* _Exercise prompt_:
Pull every line from the records that has the word "computer" in it.

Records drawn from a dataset
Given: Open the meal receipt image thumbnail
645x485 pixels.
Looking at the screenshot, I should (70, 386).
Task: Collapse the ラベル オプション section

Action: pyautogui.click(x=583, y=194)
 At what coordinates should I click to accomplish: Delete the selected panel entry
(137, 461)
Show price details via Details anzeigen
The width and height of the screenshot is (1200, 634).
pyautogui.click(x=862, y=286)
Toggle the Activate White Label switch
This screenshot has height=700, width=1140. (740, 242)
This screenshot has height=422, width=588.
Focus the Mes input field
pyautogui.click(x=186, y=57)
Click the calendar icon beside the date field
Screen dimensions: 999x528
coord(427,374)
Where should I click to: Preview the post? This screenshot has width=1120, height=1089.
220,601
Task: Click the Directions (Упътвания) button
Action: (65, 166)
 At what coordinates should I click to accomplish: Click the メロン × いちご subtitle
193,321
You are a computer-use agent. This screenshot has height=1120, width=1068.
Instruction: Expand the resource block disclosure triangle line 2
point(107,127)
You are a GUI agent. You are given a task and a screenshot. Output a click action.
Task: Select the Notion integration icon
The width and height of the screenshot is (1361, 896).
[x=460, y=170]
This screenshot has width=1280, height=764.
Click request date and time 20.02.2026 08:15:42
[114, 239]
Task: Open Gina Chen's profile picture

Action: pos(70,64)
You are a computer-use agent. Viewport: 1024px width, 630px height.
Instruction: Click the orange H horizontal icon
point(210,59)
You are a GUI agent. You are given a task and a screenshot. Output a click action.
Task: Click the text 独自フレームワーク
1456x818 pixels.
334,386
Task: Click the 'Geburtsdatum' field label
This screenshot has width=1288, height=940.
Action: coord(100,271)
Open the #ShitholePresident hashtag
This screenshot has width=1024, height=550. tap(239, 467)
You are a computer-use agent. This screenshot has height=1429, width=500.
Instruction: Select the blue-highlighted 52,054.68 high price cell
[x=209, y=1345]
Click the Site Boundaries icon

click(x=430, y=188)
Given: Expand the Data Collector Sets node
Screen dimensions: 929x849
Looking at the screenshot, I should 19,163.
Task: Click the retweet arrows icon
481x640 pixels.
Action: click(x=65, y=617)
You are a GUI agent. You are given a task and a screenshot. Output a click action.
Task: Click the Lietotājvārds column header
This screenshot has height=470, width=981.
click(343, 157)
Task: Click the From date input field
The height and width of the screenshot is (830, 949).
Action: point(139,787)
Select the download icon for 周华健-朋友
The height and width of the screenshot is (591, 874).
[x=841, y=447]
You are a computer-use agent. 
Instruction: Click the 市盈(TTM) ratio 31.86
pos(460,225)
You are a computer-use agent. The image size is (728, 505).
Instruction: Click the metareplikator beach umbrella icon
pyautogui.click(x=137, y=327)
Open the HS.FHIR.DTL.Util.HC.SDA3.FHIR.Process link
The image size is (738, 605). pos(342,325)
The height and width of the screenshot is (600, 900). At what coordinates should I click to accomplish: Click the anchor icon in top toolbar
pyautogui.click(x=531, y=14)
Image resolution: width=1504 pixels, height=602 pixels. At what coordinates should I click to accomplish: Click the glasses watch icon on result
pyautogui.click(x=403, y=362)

* _Answer_:
You are a computer-use agent. This screenshot has height=1120, width=1068.
You are a computer-use agent. Viewport: 1024px width, 630px height.
You are a computer-use agent. This screenshot has height=1429, width=500.
You are a computer-use agent. 
You are a computer-use agent. The image size is (728, 505).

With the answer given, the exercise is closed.